* _EXERCISE_
Search the material below for the word "each" and copy every line in which it occurs.

* _RECORDS FOR THIS TASK_
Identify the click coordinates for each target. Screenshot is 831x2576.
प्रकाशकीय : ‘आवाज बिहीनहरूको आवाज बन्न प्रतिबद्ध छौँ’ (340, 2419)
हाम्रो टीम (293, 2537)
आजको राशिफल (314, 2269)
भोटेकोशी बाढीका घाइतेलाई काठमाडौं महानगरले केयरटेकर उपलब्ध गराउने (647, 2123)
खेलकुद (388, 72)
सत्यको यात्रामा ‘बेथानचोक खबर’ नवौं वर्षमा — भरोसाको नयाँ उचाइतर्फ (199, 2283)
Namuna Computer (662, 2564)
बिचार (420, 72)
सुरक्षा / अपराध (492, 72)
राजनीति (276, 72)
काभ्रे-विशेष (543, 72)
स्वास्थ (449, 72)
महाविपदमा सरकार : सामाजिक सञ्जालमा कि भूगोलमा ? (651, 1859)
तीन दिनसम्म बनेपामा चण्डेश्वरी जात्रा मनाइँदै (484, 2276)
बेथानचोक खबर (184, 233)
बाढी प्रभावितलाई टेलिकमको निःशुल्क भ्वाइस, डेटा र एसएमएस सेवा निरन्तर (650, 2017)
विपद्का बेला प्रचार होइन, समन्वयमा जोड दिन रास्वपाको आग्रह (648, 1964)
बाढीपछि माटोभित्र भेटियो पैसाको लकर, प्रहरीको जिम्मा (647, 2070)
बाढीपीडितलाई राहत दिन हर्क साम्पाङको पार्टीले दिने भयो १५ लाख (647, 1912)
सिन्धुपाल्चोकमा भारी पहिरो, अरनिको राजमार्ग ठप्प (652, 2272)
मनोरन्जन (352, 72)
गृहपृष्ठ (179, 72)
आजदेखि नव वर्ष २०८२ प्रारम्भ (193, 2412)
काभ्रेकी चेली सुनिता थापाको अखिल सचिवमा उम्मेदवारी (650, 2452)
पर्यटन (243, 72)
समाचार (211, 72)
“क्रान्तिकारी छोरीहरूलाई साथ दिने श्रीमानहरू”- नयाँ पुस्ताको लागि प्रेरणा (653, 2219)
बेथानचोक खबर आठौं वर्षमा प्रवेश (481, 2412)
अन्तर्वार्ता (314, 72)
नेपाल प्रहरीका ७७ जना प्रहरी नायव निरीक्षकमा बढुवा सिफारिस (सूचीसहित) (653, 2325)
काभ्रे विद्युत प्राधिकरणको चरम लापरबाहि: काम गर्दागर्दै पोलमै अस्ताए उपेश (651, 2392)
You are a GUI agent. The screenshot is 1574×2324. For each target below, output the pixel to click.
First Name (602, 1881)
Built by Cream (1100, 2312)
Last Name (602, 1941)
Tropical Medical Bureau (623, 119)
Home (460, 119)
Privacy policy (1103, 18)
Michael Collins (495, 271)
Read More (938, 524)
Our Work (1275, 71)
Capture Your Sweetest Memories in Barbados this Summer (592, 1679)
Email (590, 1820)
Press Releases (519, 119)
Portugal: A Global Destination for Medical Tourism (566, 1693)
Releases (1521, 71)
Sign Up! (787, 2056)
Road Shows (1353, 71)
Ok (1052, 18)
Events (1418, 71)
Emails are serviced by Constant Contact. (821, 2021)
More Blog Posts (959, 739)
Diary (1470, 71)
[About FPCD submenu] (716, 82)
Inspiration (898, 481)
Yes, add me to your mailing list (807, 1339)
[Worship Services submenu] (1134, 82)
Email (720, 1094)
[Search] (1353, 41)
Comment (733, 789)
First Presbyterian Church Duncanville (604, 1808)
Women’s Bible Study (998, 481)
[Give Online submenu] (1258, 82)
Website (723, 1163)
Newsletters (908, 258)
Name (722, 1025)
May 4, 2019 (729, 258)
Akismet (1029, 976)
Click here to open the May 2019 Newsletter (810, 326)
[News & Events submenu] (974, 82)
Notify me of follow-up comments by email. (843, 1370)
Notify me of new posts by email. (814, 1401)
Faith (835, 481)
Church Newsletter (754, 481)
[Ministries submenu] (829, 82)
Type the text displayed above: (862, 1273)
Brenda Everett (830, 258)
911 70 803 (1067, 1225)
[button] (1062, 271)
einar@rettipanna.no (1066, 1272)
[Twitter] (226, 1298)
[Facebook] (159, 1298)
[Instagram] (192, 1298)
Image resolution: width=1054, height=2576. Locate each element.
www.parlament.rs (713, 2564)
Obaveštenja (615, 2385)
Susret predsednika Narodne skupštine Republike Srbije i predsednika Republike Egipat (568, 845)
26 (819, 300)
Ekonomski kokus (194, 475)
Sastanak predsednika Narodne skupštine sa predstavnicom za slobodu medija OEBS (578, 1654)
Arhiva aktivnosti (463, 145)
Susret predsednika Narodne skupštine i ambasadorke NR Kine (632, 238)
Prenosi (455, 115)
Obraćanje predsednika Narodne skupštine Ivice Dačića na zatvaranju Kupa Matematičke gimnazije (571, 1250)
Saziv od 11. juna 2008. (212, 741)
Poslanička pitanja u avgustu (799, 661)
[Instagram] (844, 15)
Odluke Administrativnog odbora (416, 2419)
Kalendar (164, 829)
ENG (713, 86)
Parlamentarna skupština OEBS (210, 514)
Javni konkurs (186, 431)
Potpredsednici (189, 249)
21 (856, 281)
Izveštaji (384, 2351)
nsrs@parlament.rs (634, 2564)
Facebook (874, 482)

* _RESULT_
Identify the click coordinates for each target. Screenshot is 831x2576.
You are a GUI agent. The screenshot is 1574×2324. For each target below, output the pixel to click.
Image resolution: width=1054, height=2576. Locate each element.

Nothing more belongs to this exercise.